We hug for a moment before my mom comes out of the bathroom.
She’s holding a bag of toiletries and a baby’s towel.
“Oh,” she says, sounding surprised. “I’m sorry I didn’t know we had another visitor.”
I break apart from Falcon, and smile at my mom.
“This is Falcon. Two of my mates came out here to help bring us back home.”
“Home?” she asks, like she doesn’t understand.
“My home,” I clarify, wondering where she considers her home to be.
Does she remember where she came from, before she was stolen and sold?
“Oh,” she says, nodding. “Right. I didn’t think you meant the city.”
“The city?”
“I was born in Cressidan City so I guess I would call it my home. My mother had an apartment there. She left it to me when she died. I was just out of high school and so I tried my best to pass for a Beta and live like she had. I wasn’t very good at it.”
She remembers her past, and she’s from the city.
I’m stunned as she goes on.
“I tried to be an actress. I was in a play once. It was so much fun.”
“That sounds amazing,” I admit, as she puts her things on the bed.
“It was all I really wanted out of life.”
She moves over to the small closet and takes out a pair of flats.
Putting them on the carpet, she slips into them.
“Is it cold out?” she asks. “I don’t remember what month it is. I get the seasons all turned around.”
“You should wear a coat, or a sweater,” I tell her. “It’s almost fall.”
“Oh my,” she murmurs. “Almost fall. That would make you 27 in a month or so.”
I blink at her. “You remember when I was born?”
“Of course.” She smiles. “It was the end of September, the 30th. The leaves were falling and the trees looked so pretty. Your hair was the perfect color for the day you were born.”
“I guess I have an actual birthdate,” I murmur.
“I got to keep you for the longest,” she says with a smile. “Until you were 3 years old. That’s when I had to go with Steve and leave you with the Hamiltons. I made Colleen promise she would look after you as if you were hers.”
“She did.” I leave out the part about almost dying of malnutrition.
It seems like that was on Barrister. Colleen still did whatever she could.
I know I wouldn’t have survived if she hadn’t helped me.
I could have been sold to a creep.
That didn’t happen.
“After that …” she sighs. “I don’t remember everything. I’ve been in this room for a long time.
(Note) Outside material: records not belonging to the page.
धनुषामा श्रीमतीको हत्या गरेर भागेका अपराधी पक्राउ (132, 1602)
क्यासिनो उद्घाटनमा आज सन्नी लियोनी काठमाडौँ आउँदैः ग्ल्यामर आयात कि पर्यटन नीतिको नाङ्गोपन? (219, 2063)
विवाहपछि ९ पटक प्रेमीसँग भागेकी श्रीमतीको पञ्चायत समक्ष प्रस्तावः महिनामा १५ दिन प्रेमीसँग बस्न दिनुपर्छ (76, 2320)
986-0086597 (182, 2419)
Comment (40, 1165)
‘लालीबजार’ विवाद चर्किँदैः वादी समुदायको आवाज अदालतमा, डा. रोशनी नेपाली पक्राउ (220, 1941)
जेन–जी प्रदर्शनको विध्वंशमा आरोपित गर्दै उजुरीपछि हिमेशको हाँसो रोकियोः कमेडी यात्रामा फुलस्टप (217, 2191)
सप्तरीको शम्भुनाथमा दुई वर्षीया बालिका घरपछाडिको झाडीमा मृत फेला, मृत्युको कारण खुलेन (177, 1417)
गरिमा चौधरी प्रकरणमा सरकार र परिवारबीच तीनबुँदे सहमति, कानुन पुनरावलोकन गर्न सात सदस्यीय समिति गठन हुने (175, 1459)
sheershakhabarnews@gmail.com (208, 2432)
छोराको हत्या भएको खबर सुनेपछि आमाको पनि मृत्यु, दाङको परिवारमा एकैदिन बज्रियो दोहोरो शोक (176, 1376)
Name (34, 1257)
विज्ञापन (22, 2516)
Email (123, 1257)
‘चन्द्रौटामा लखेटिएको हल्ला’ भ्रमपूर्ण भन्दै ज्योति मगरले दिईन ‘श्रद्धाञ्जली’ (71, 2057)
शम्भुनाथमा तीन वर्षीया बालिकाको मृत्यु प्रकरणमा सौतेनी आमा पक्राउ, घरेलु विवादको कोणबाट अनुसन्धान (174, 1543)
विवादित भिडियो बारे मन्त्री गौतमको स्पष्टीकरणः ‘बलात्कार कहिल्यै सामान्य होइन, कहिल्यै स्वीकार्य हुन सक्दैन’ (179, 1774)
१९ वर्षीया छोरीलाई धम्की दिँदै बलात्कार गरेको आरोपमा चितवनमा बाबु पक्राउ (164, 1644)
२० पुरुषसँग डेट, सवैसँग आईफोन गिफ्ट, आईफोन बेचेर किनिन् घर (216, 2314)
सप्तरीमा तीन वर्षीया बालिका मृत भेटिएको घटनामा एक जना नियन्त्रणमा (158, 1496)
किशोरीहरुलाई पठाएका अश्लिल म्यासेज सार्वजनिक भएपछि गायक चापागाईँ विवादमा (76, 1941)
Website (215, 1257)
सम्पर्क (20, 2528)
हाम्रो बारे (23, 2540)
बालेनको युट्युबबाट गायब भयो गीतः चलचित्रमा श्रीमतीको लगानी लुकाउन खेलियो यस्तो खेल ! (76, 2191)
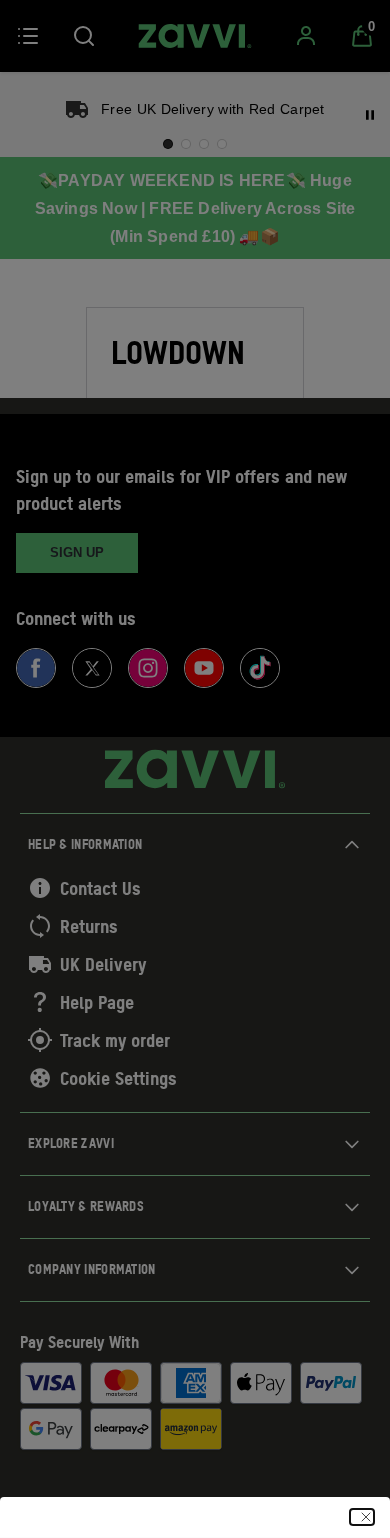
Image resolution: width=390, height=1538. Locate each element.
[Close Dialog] (362, 1517)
Almost 24 years, I guess. I’ll be 47 on my next birthday. I know that.”
That means she had me when she was 20 years old.
She was so young when she was stolen.
“When’s your next birthday?”
“It’s the 1st of January. The New Year’s Eve countdown always felt special to me.”
She pulls out a thin trenchcoat and slips it on over her dress.
“I wondered if I’d ever get to wear this again. Still fits like a glove.”
She pulls out the rest of the items from the closet and sets them down on the sheet.
Then, she moves around to where her baby is sitting ready to go in her carrier.
“I think that’s everything. I guess I should give you a new name, little one.”
She looks at the baby and for a moment I’m sure she’s about to cry.
It makes a lump grow in my own throat.
“I get to keep you. Thank God for that.”
She looks back at us. “Okay. Let’s get out of this basement. I never want to see it again.”
Falcon picks up her bundle of personal items, and I lead us out of the basement.
My mother seems so happy when we get outside.
She stops and looks up at the sky.
“It’s the moon, little one. What do you think about that?”
She sighs as she looks around. “It’s so pretty out here.”
“It’s even prettier in Cressidan City,” I tell her, making her smile.
“Wait. Is that where you live? Are we headed back to the city?”
She sounds so excited.
“It is. It might not be what you expect, but it is the city.
“Finally,” she says. “I’m going home.”